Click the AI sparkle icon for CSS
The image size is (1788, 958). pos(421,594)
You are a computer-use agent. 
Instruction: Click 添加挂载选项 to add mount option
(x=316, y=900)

==

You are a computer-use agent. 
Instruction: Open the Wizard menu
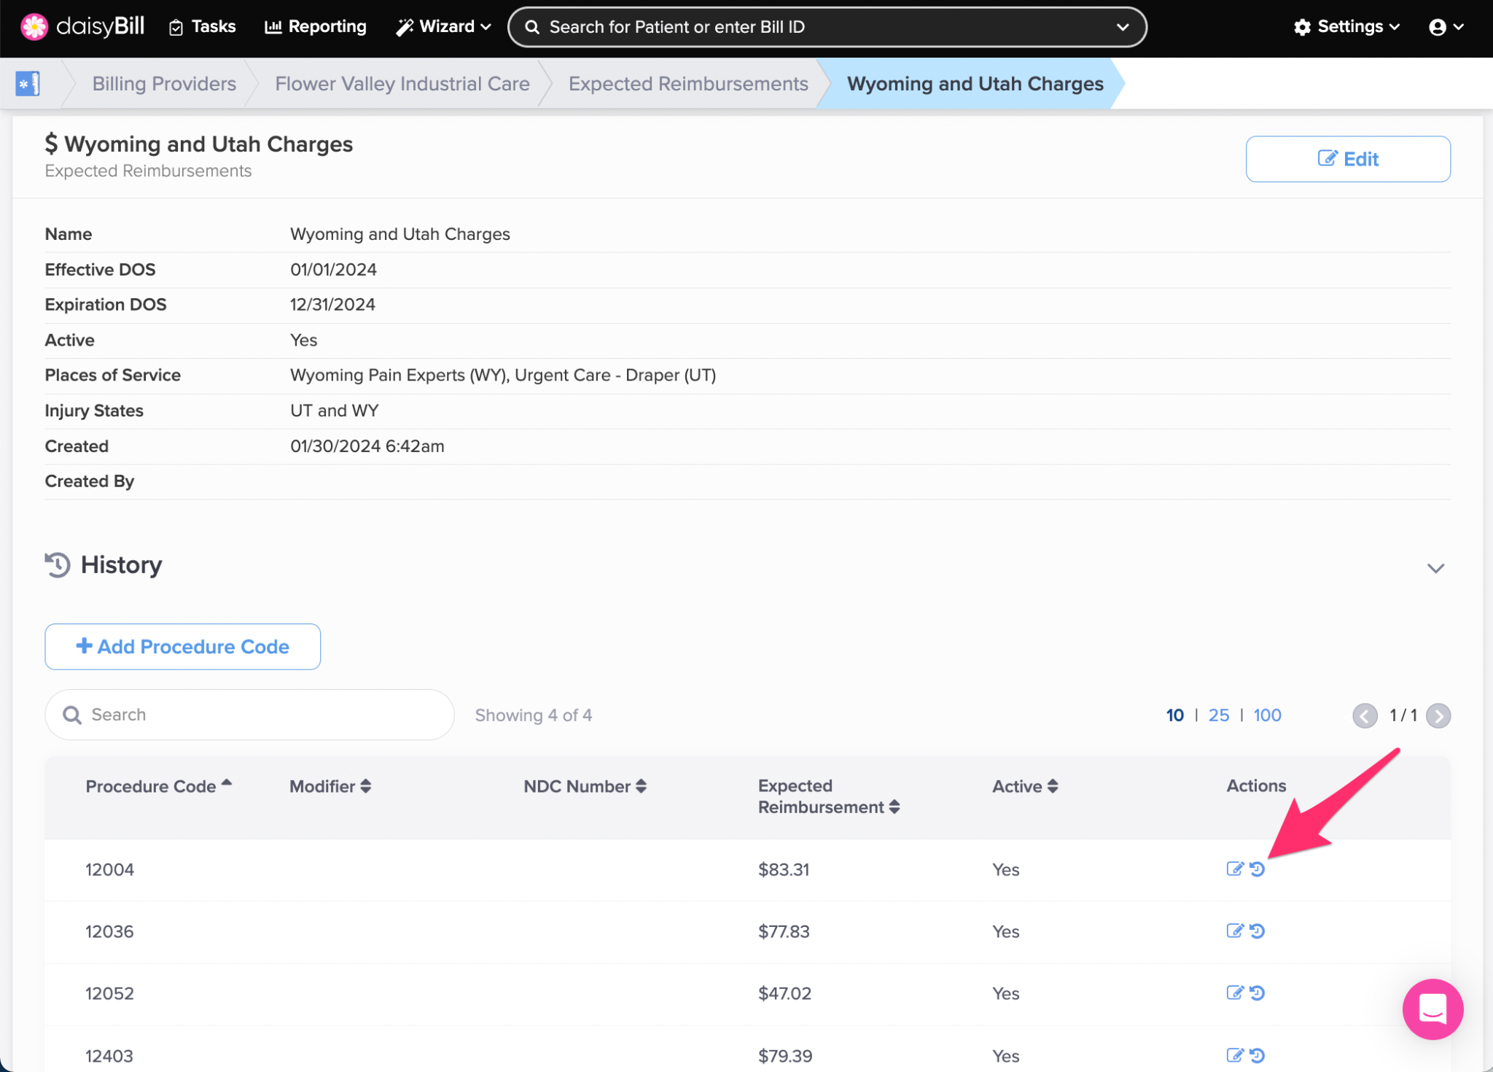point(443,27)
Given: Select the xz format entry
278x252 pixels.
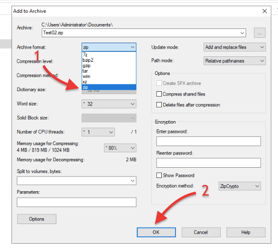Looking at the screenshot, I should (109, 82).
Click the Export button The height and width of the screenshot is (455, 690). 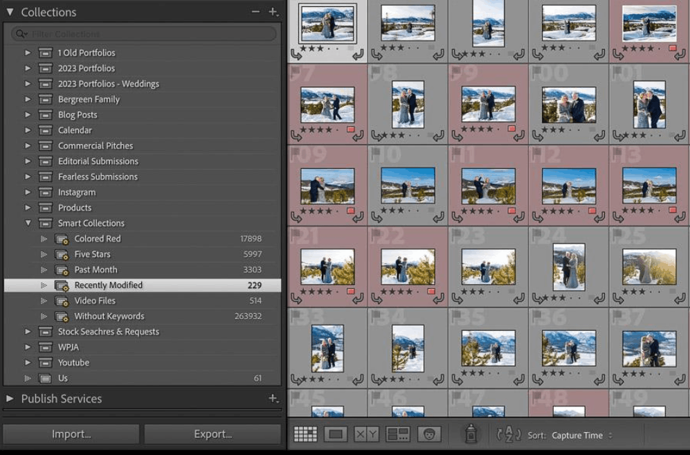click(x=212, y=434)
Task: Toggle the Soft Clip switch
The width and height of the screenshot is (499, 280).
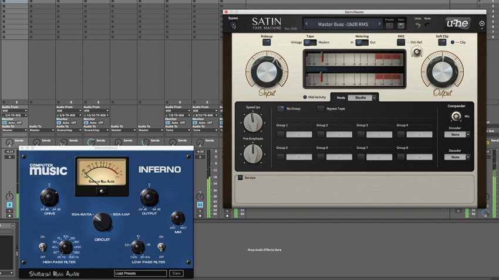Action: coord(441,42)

§ **Goal**:
Put the lines from the line with "Click the AI sparkle icon for CSS" up to and including the line with "(x=316, y=900)" into a JSON list of strings. Use one string per line and leave out any blank lines.

§ **Result of this exercise**:
[
  "Click the AI sparkle icon for CSS",
  "The image size is (1788, 958). pos(421,594)",
  "You are a computer-use agent. ",
  "Instruction: Click 添加挂载选项 to add mount option",
  "(x=316, y=900)"
]